For example: you’ve installed Exchange 2010, configured all the appropriate roles, including the CAS (Client Access Server; responsible for OWA), and deserve a hero’s welcome, or at least a pat on the back. You then send an email to staff telling them that they can access webmail from the following public URL – https://webmail.domain.com/owa; easy enough right? Wrong! A few days later, calls come streaming in with users attempting to access OWA using incorrect URL’s: http instead of https, forgetting to append /owa to the URL, etc.
Well you can clear all of this up and make it transparent to the user, and they’ll never know you did it; it will just work.

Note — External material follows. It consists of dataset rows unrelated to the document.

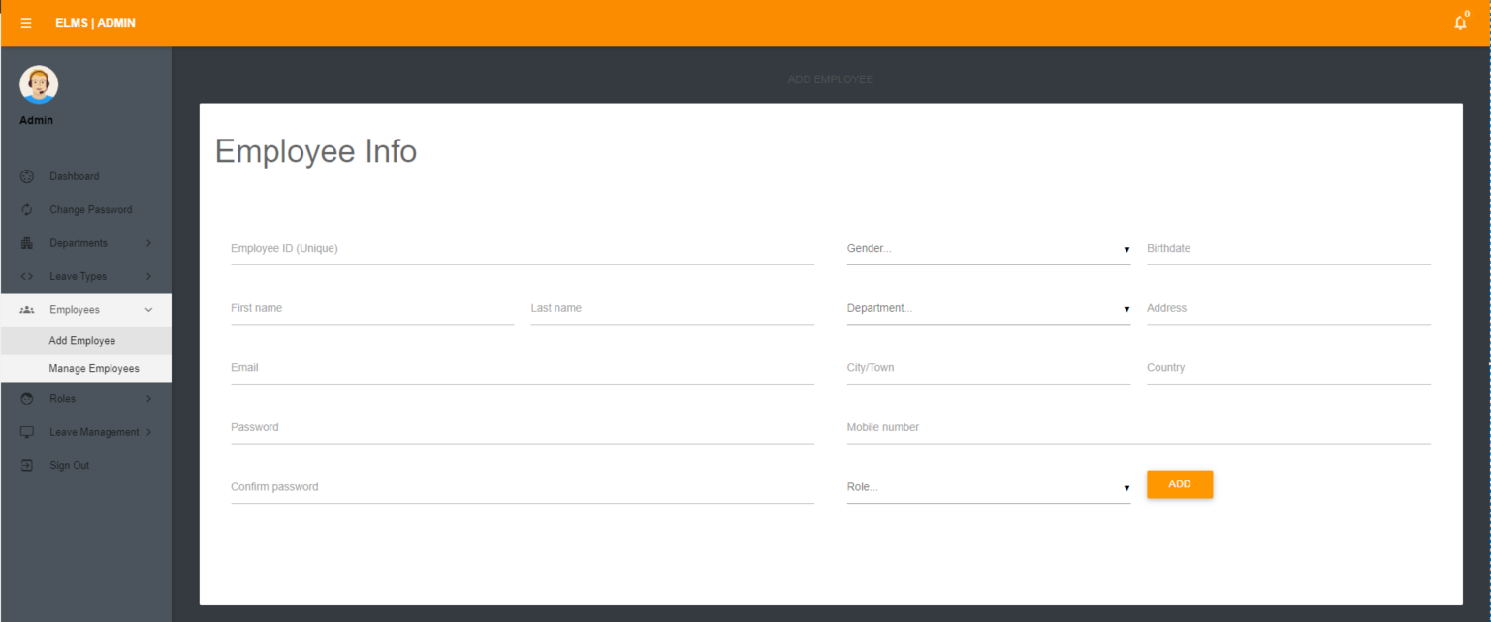The height and width of the screenshot is (622, 1491).
Task: Click the Leave Types code-brackets icon
Action: pyautogui.click(x=26, y=276)
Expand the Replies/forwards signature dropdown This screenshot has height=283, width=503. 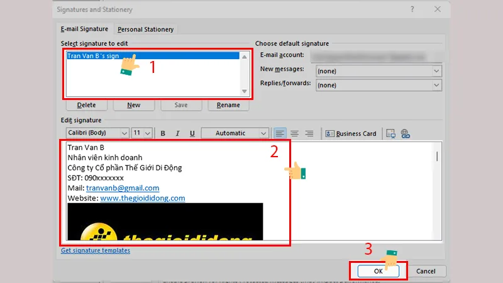click(x=437, y=85)
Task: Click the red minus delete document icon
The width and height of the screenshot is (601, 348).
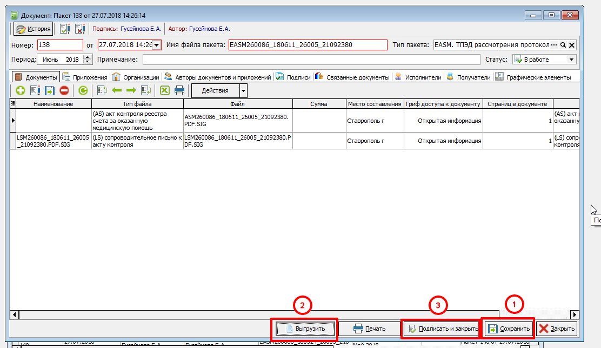Action: pos(64,90)
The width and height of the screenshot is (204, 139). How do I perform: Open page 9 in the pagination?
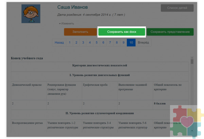pos(123,43)
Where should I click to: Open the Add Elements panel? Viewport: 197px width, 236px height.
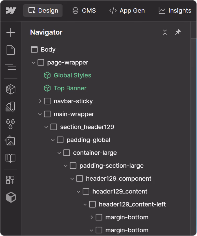[10, 32]
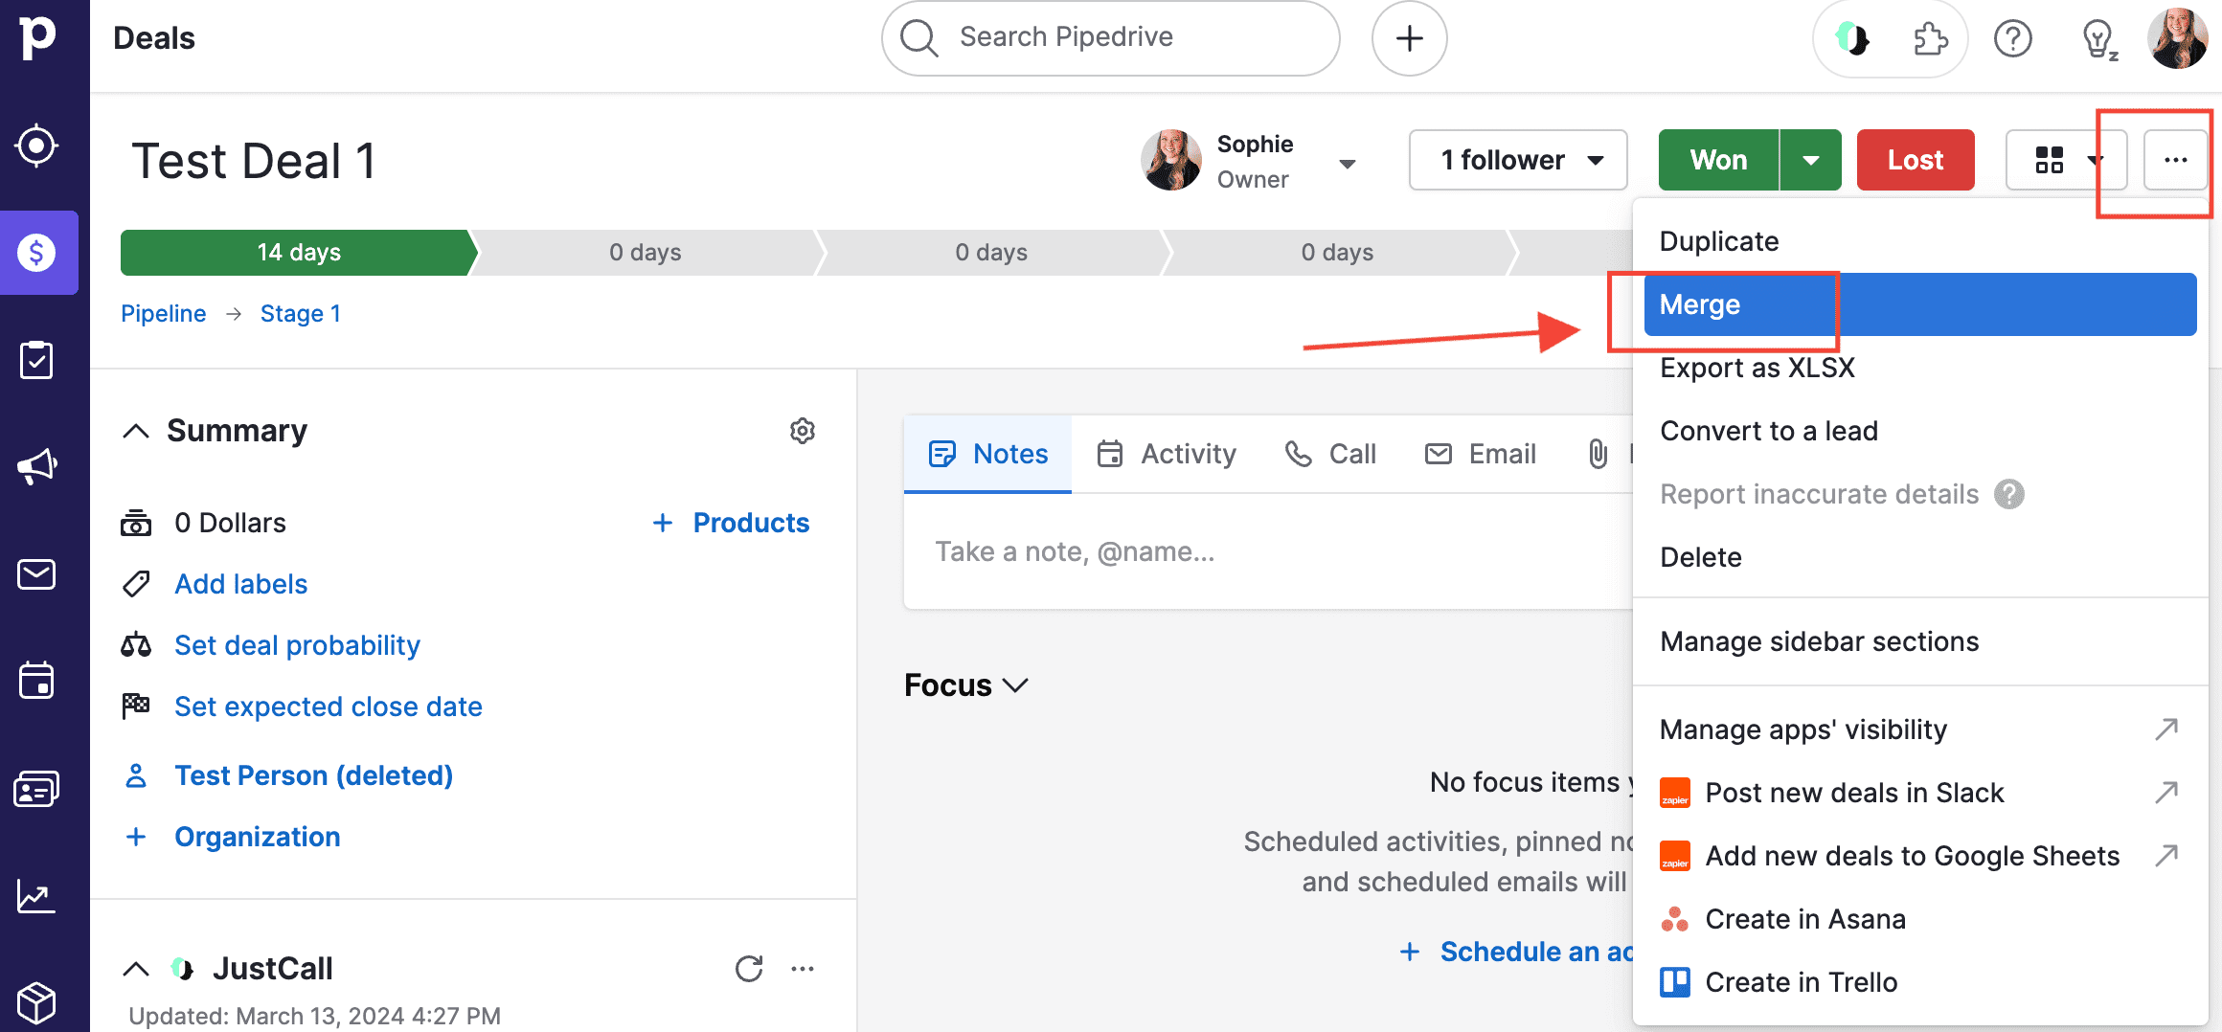The height and width of the screenshot is (1032, 2222).
Task: Open the Leads radar icon in sidebar
Action: [36, 146]
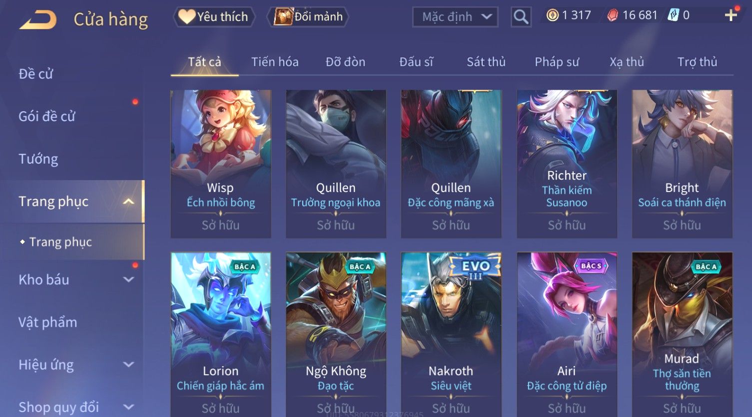
Task: Tap the blue voucher currency icon
Action: (x=674, y=15)
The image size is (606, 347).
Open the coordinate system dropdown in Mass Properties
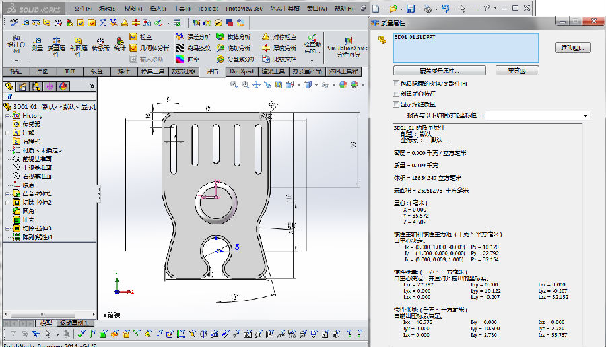click(x=585, y=115)
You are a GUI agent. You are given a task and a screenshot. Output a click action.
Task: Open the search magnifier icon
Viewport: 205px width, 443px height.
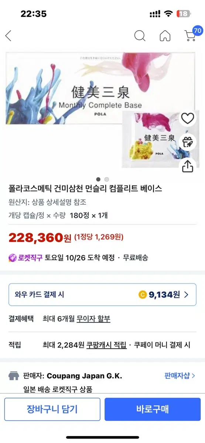coord(140,36)
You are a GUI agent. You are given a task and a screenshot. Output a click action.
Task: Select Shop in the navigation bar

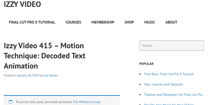click(129, 22)
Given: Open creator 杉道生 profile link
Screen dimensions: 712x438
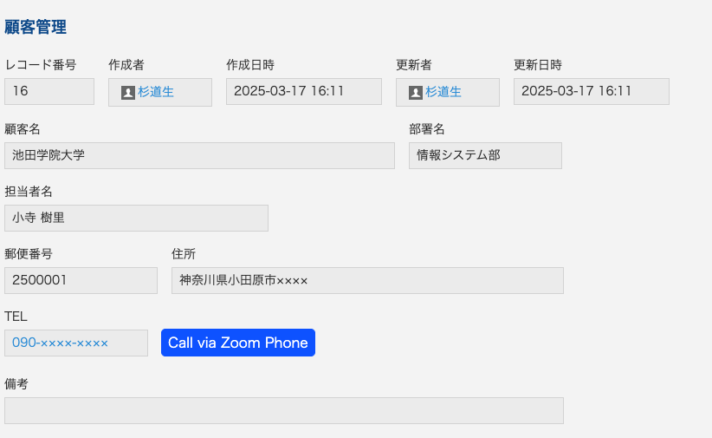Looking at the screenshot, I should point(156,92).
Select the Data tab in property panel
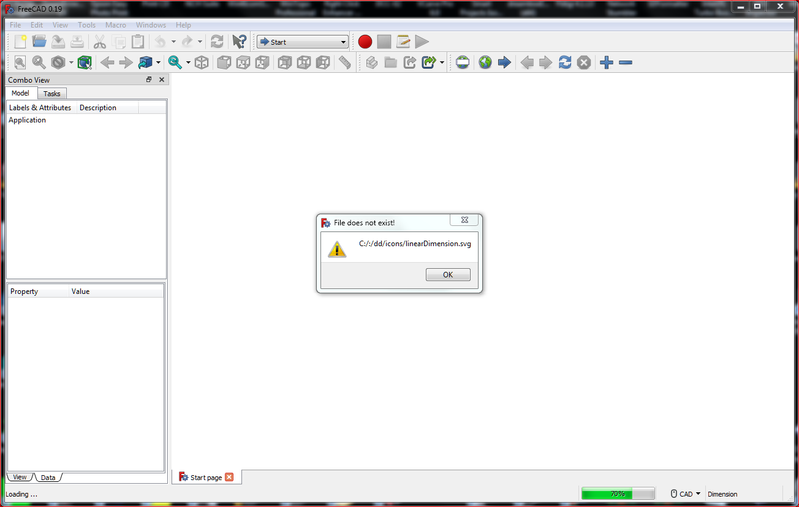This screenshot has height=507, width=799. pyautogui.click(x=48, y=478)
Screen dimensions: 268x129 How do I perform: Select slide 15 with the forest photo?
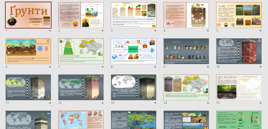click(x=239, y=87)
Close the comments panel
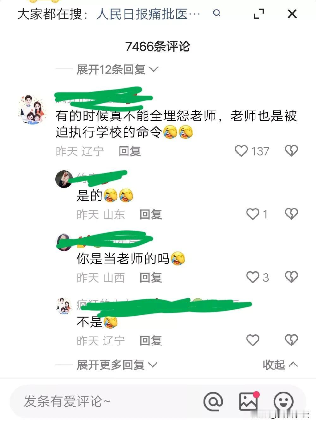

With Exchange 2010 and IIS 7, the process for redirection has been greatly improved over IIS 6. Before, I would place a custom page in the “wwwroot” directory that would automatically redirect the user if they didn’t use “https” or if they didn’t append the “/exchange” (Exchange 2000/2003) or “/owa” (Exchange 2007) directory. This was a combination of customizing the “403.4” error and the home directory settings (maybe a later blog post, if requested).
In IIS 7, you only need a few mouse-clicks and your proper OWA URL to accomplish the same thing.
Open IIS 7 manager and navigate to your “Default Web Site“. In the options panel, open “HTTP Redirect”
Enter the proper OWA URL (i.e, https://webmail.domain.com/owa), select the “Only redirect requests to content in this directory (not subdirectories)” checkbox, and click “Apply“.
Note: The Exchange, Exchweb, and Public virtual directories should redirect to /owa. This is for coexistence scenarios with older versions of Exchange (2000/2003). There should already have been redirect settings in place for this, just make sure that these settings were not affected by adding the redirect above.
Since any changes made to the “Default Web Site” propagate down to subdirectories, as in the “HTTP Redirect” example above, review the following subdirectories and make sure that “Require SSL” is enabled:
- Autodiscover
- ecp
- EWS
- Microsoft-Server-ActiveSync
- owa
- Rpc
- RpcWithCert
Finally, don’t forget to restart the website and test.
There are some scripts floating out online that will perform these steps for you, but I have not had a chance to test, so proceed with caution….and then let me know how it turned out!